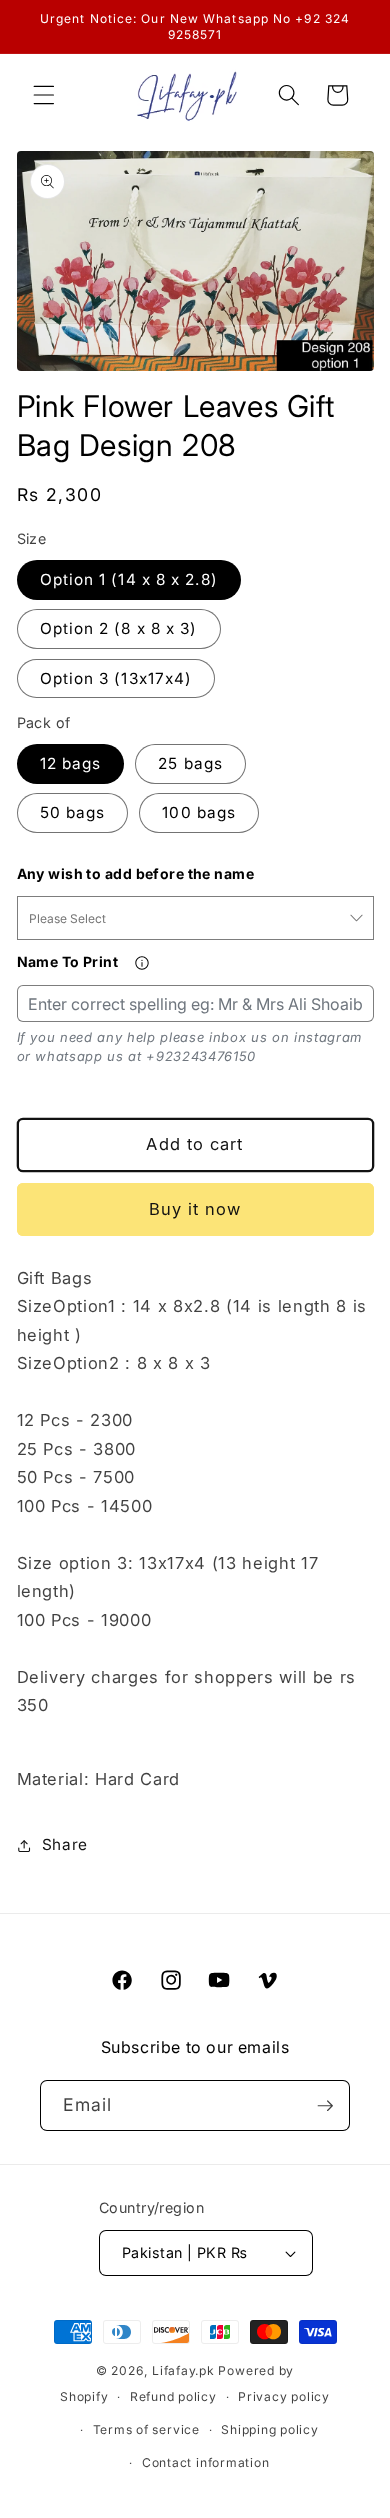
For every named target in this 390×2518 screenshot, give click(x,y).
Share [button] (65, 1844)
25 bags (190, 763)
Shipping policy (270, 2429)
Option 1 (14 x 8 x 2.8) (129, 579)
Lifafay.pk (183, 2370)
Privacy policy (284, 2396)
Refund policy (173, 2396)
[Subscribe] (325, 2106)
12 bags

┄┄┄┄┄┄┄┄┄┄┄┄┄┄┄┄┄┄┄┄

PROBLEM TO SOLVE → Please return the records above exactly as written, dropping every picture.

SOLUTION BELOW →
For every named target in this 390×2518 screenshot, give click(x,y).
Share [button] (65, 1844)
25 bags (190, 763)
Shipping policy (270, 2429)
Option 1 (14 x 8 x 2.8) (129, 579)
Lifafay.pk (183, 2370)
Privacy policy (284, 2396)
Refund policy (173, 2396)
[Subscribe] (325, 2106)
12 bags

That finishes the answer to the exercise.